El martes 14 de octubre la comitiva que acompañaba a Leticia Coello, presidenta estatal del sistema Desarrollo Integral de la Familia (DIF) y madre del gobernador, fue retenida por indígenas priistas en Zinacantán cuando se pretendía entregar insumos agrícolas y otros apoyos a militantes del gobernante Partido Verde Ecologista de México. La tensa situación fue resuelta con la entrega de dinero y promesa de más ayuda para los inconformes, luego de la intervención directa del jefe de la oficina de la Gubernatura, Ramón Guzmán y del propio Velasco Coello.

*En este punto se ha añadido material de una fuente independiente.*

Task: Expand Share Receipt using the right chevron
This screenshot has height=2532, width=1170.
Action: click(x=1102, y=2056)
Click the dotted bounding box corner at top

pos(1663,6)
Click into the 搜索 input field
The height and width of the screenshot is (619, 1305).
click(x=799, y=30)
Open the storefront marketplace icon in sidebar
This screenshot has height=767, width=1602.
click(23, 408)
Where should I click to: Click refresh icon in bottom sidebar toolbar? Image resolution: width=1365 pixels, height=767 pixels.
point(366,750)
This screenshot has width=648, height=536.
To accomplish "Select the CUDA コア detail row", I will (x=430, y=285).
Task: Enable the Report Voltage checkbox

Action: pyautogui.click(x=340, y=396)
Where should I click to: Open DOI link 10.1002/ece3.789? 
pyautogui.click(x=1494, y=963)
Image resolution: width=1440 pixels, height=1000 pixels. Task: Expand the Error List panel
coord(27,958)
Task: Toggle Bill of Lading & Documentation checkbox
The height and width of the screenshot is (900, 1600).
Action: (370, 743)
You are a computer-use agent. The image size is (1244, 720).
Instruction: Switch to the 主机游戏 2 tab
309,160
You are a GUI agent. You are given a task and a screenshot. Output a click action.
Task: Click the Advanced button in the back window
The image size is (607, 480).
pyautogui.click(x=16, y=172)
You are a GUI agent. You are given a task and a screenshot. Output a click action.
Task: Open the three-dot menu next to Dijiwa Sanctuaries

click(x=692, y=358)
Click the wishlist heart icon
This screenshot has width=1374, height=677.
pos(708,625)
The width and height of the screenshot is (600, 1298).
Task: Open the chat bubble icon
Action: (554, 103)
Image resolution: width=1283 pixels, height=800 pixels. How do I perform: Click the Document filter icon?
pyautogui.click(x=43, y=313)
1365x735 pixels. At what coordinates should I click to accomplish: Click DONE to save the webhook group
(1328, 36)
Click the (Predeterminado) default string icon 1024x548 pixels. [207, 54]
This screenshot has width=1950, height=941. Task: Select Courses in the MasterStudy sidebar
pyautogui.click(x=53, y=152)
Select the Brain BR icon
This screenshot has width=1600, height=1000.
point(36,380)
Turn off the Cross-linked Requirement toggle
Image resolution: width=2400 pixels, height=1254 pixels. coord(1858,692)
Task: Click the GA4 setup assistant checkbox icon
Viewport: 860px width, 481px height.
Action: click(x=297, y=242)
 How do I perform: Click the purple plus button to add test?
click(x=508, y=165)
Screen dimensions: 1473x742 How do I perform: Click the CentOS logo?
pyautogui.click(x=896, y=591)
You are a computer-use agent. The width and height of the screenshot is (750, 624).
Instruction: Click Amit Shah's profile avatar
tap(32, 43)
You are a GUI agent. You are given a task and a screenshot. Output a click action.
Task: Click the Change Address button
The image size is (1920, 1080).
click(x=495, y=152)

Sin embargo, el peligroso incidente evidencia el desconocimiento de la situación política local caracterizada por las arraigadas diferencias partidistas y de cómo funciona la pulsión indígena en estos casos de favoritismo gubernamental con fines clientelares. Fue también, por supuesto, una falla de logística y de los equipos de seguridad que no previeron este tipo de contingencia, pero más que eso fue una negligencia política.
Lo más grave del caso es que un día antes de que ocurriera la retención de funcionarios, el secretario de Gobierno, Eduardo Ramírez Aguilar, el encargado de la operación política, de garantizar la estabilidad en la entidad, estuvo precisamente en Zinacantán para ratificar en un acto masivo el “respeto del gobierno a los derechos indígenas” y refrendó el “compromiso del gobierno de redoblar esfuerzos para alcanzar mejores niveles de vida entre sus habitantes”. Recordó que el gobernador ha pedido “a todos los funcionarios de su gabinete, que todas las zonas indígenas tengan una atención principal” y él por su parte exhortó a los zinacantecos “mantenerse en unidad y resolver todos los asuntos por la vía del diálogo”.
¿Cómo pudo cometerse entonces la torpeza política de entregar apoyos a sólo una facción de la comunidad que reviviría el divisionismo? No es congruente pedir unidad y resolución de diferendos a través del diálogo, cuando desde el mismo gobierno, por desconocimiento o indolencia, se provocan los conflictos.
Todo indica que lo sucedido en Zinacantán es la consecuencia del manejo de la política y de los programas de gobierno con fines electorales. No se trabaja para solucionar de fondo los problemas, las necesidades de la población, sino para formar clientelas que a la hora de los comicios sean usadas a favor del partido en el poder y sus satélites.
La ingobernabilidad en Chiapas siempre está al acecho y puede despertar furiosa si se le sigue provocando. Lo que se necesita es apaciguar los ánimos, hacer claras las reglas del juego, desactivar problemas potencialmente explosivos, respetar la pluralidad y no manipular los recursos gubernamentales para fines facciosos. De lo contrario, en el 2015 –año electoral— podríamos tener un escenario catastrófico. La pradera está bastante seca y una chispa puede incendiarla.